On the eve of World Heritage Day, which is celebrated on April 18 each year, INTACH (Indian National Trust for Arts and Heritage) members, culture enthusiasts and environmentalists in the city believe that the state government GO Rt No. 21, which was adopted on February 12, 2021 amending GO 27 of July 13, 1978 with regard to the Thotlakonda protected area in survey No. 314.

According to the new GO, the government in the Buddhist monastery Thotlakonda from the 2nd century BC Only 120 acres registered as a protected area. What INTACH members and heritage enthusiasts think this is not in line with the norms of protecting heritage sites and the government has bypassed the concept of the buffer zone around each protected monument.

In the earlier GO of 1978, around 3,000 acres were reported as a protected area.

This GO was annulled by the government because it covered a wide area, including the adjacent Buddhist cultural heritage of Bavikonda. The authorities concerned failed to take into account the 300 meter buffer zone around the site and forgot to consider studies that suggest that the excavations previously carried out by the State Department of Archeology and Museums were only partially carried out and there is likely strong evidence for ancient history gives buried in the site before Buddhist times. If destroyed, it will wipe out the ancient historical civilization of Visakhapatnam, said Mayank Deo, INTACH Convenor (Chapter Vizag).

INTACH has already filed an appeal, requesting that at least 600 acres be considered a protected area and based on a full survey by experts from the Archaeological Society of India, the decision on the protected area will be made.

World Heritage Day, initiated by UNESCO, is celebrated around the world to raise awareness of the protection, preservation and preservation of heritage and culture.

The day has been sponsored by ICOMOS, the International Council on Monuments and Sites, since 1982. This year’s theme is “A glorious past, a diverse future”.

“Protection of Historic Buildings”

Aside from a rich Buddhist heritage with around 40 sites in Visakhapatnam, Vizianagaram, and Srikakulam districts, there are around 80 to 85 listed buildings under GVMC boundaries, such as the Queen Mary School, City Hall, and St. Aloysius School. However, VMRDA has not formed a committee to investigate, investigate, and list them. “We asked VMRDA to do the job so that the buildings could be officially declared protected, but it is still pending,” Ms.
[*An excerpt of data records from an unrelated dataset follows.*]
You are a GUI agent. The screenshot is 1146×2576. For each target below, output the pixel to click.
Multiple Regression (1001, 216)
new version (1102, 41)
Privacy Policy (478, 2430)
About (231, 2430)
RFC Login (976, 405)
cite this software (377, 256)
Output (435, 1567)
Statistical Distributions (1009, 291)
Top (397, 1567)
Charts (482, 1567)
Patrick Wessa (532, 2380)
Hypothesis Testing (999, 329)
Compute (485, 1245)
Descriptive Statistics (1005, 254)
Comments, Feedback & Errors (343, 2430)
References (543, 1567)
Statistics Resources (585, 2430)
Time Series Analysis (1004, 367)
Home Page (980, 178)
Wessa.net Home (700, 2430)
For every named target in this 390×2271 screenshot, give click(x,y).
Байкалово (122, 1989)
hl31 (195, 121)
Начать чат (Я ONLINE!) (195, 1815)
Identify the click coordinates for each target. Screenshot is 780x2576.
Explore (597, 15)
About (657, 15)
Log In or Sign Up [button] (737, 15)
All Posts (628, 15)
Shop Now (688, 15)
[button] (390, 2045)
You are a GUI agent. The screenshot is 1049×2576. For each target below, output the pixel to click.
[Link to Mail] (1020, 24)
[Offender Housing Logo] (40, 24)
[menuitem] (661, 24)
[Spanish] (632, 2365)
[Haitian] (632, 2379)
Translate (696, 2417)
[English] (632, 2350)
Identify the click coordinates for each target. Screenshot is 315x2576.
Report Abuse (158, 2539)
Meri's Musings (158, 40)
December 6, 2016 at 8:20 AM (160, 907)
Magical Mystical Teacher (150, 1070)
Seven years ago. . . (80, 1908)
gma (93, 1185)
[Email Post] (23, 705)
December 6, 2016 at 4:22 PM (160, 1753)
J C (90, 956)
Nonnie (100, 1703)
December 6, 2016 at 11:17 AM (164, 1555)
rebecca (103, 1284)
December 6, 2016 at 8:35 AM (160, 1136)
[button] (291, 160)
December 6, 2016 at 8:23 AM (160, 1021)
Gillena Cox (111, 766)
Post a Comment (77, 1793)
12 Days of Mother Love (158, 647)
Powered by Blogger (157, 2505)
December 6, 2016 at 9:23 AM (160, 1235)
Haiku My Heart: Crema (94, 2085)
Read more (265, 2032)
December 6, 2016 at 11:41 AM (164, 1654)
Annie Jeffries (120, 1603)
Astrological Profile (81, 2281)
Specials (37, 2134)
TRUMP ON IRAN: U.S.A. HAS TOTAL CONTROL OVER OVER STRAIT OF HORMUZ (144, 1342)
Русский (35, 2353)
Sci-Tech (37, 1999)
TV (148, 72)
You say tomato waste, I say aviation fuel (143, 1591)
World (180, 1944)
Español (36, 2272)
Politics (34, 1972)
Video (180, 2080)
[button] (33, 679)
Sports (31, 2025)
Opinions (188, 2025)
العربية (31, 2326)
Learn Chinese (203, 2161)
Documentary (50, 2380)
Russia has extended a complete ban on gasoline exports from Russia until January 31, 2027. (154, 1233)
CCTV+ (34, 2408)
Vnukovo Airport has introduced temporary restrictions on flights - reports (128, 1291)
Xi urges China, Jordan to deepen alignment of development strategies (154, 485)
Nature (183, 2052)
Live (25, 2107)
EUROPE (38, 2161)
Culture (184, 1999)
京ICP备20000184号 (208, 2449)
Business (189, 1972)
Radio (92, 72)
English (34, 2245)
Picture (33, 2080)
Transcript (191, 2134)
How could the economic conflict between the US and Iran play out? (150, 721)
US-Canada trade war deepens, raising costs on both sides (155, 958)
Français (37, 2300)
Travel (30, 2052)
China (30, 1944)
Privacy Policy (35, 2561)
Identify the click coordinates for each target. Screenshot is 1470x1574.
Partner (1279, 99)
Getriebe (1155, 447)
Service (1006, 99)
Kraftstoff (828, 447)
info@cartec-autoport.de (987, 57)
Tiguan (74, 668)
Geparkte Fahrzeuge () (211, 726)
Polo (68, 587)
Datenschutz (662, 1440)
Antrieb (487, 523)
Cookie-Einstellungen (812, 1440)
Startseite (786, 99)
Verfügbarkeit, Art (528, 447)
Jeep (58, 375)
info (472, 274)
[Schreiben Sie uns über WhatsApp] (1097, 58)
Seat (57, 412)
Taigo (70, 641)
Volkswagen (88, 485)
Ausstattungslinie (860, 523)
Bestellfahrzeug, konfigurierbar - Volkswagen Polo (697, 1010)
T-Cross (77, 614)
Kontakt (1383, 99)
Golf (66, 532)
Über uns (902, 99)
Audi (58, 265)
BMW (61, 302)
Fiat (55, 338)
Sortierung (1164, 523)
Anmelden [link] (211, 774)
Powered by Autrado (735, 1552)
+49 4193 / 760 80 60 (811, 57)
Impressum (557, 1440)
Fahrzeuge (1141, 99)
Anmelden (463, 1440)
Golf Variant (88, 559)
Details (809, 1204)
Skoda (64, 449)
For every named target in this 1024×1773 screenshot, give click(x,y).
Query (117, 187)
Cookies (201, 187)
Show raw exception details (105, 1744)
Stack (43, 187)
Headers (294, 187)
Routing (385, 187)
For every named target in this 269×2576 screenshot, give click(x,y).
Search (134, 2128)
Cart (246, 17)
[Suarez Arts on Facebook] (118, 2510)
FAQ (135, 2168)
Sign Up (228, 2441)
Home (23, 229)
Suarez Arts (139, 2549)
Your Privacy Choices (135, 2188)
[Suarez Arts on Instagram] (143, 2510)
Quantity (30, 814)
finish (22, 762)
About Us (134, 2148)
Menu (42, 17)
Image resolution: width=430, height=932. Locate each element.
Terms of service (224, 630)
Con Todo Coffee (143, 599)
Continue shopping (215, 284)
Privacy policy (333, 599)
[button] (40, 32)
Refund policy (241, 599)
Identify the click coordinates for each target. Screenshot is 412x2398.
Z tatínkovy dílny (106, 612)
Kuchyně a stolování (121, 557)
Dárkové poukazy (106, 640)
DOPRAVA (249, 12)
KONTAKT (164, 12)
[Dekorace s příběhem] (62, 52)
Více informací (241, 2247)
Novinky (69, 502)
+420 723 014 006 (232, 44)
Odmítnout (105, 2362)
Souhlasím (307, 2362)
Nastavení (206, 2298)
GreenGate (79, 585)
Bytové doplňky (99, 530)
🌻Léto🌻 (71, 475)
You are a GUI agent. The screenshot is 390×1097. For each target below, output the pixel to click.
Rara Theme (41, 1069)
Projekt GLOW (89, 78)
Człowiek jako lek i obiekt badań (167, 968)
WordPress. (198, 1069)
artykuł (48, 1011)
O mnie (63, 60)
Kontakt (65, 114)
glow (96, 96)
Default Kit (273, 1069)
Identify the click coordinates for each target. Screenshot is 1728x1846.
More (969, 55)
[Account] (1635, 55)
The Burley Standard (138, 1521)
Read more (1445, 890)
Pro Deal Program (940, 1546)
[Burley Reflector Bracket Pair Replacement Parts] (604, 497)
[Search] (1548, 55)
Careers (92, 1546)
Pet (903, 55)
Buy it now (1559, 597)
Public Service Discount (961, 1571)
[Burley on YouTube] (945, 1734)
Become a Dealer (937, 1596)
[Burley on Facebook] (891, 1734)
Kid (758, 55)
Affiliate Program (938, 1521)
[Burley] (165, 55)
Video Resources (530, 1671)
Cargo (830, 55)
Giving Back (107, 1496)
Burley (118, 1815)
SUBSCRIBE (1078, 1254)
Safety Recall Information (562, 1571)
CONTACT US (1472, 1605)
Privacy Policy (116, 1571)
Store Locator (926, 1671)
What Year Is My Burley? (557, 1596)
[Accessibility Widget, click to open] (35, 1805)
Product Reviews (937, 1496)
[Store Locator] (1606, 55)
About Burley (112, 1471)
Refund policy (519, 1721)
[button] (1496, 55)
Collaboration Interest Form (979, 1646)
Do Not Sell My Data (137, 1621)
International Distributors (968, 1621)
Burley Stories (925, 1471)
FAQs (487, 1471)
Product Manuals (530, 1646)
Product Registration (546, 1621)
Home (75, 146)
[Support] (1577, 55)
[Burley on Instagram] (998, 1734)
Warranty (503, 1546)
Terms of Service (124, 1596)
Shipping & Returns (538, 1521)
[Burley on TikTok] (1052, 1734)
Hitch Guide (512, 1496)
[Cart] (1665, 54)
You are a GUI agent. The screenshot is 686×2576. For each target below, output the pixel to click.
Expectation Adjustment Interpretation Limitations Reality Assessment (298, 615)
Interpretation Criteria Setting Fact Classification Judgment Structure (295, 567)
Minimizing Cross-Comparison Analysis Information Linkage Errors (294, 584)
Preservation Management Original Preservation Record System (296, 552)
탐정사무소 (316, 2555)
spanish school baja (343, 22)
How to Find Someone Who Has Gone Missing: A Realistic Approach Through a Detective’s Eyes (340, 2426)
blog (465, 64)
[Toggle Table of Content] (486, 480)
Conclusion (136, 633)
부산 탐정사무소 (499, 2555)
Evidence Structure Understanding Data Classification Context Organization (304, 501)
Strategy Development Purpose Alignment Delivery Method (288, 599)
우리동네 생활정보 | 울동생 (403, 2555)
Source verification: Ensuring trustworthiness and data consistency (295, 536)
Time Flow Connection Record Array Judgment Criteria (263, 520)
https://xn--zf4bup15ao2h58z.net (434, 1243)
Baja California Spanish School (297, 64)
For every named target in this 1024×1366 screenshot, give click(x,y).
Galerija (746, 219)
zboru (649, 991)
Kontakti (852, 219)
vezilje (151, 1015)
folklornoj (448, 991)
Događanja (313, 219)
Mayank said.

Jaisree Hatangadi, a heritage lover who walks around these buildings to raise awareness, said if the buildings built were not notified and protected, each of them would very soon suffer the same fate as that of ‘Panchwati’ . the official residence of Dr. Sarvepalli Radhakrishnan as Vice Chancellor of the AU or that of the Kurupam Market Gate and the demolished bell tower.

Queen Mary’s High School for Girls is another structure that INTACH members need to focus on. The building was built in 1750 with funds from the Godey family. In the 18th and 19th centuries it served as a district collector and also as an armory for some time.

Although the Visakhapatnam Port Trust (VPT) has set aside a £ 10 lakh fund for its renovation, work has yet to begin for reasons known to the district administration.

“If work is not started and the building is left to its fate, it will slowly collapse and one day it will be gone and we will have nothing left for posterity,” said Edward Paul, the city’s historian.